Real Analysis – Dominated Convergence and ?-Finiteness

convergence-divergenceprobabilityprobability theoryreal-analysis

I am curious about the Dominated Convergence Theorem for a sequence of functions that converges in measure.

Theorem:

Let $(X,\mathcal{S},\mu)$ be a measure space. If $\{f_n\}, f$ are measurable, real-valued (i.e. finite) and such that $f_n \to f$ in measure and $|f_n| \leq g$ with $\int g \,\mathrm{d}\mu < \infty$, then
$$ \int f_n \,\mathrm{d}\mu \to \int f \,\mathrm{d}\mu $$

Proof:

Since $f_n \to f$ in measure, then for any subsequence of $\{f_n\}$, call it $\{f_k\}$, we have also $f_k \to f$ in measure. Now we can extract a further subsequence $\{f_{k_j}\}$ such that $f_{k_j} \to f$ almost everywhere. Applying the a.e. version of dominated convergence to this subsequence gives:
$$ \int f_{k_j} \,\mathrm{d}\mu \to \int f \,\mathrm{d}\mu $$
Now defining the sequence of real numbers $\{a_n\}$ by $a_n = \int f_n \,\mathrm{d}\mu$, we want to show that
$$a_n \to \int f \,\mathrm{d}\mu$$
But we have just shown that for any subsequence $\{a_k\}$ of $\{a_n\}$, there exists a further subsequence $\{a_{k_j}\}$ that converges to $\int f \,\mathrm{d}\mu$. Thus $a_n$ converges to $\int f \,\mathrm{d}\mu$ as well. QED.

Question:

So, nowhere in this proof did I use the fact that $\mu$ is $\sigma$-finite. However, everywhere that I look, I keep seeing this result with the condition that $\mu$ be $\sigma$-finite (e.g: Generalisation of Dominated Convergence Theorem). So I must be doing something wrong?

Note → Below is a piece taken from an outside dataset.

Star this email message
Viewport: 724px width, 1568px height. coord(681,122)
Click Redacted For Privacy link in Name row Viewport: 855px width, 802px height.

The only place I can think of where $\sigma$-finiteness might be required is in extracting an a.e. convergent subsequence from the "in measure" convergent sequence $\{f_k\}$. But I am pretty sure that $\sigma$-finiteness is not required to extract an almost uniformly convergent subsequence from an "in measure" convergent subsequence. And since almost uniformly convergent subsequences are also almost everywhere convergent, then I'm stumped.

Any pointers?

Best Answer

Some remarks:

  1. One can prove (classical) dominated convergence theorem from Egorov's theorem when the measure space is finite.

  2. Then even when the measure space is not a finite union of measurable sets of finite measure, we can work on $(X_N,X_N\cap\mathcal B,\mu\mid_{X_N\cap\mathcal B})$, where $X_N=\{g>N^{-1}\}$. (we use a $2\varepsilon$-argument, choosing first $N$ such that $\int (g-g\chi_{X_N})<\varepsilon$).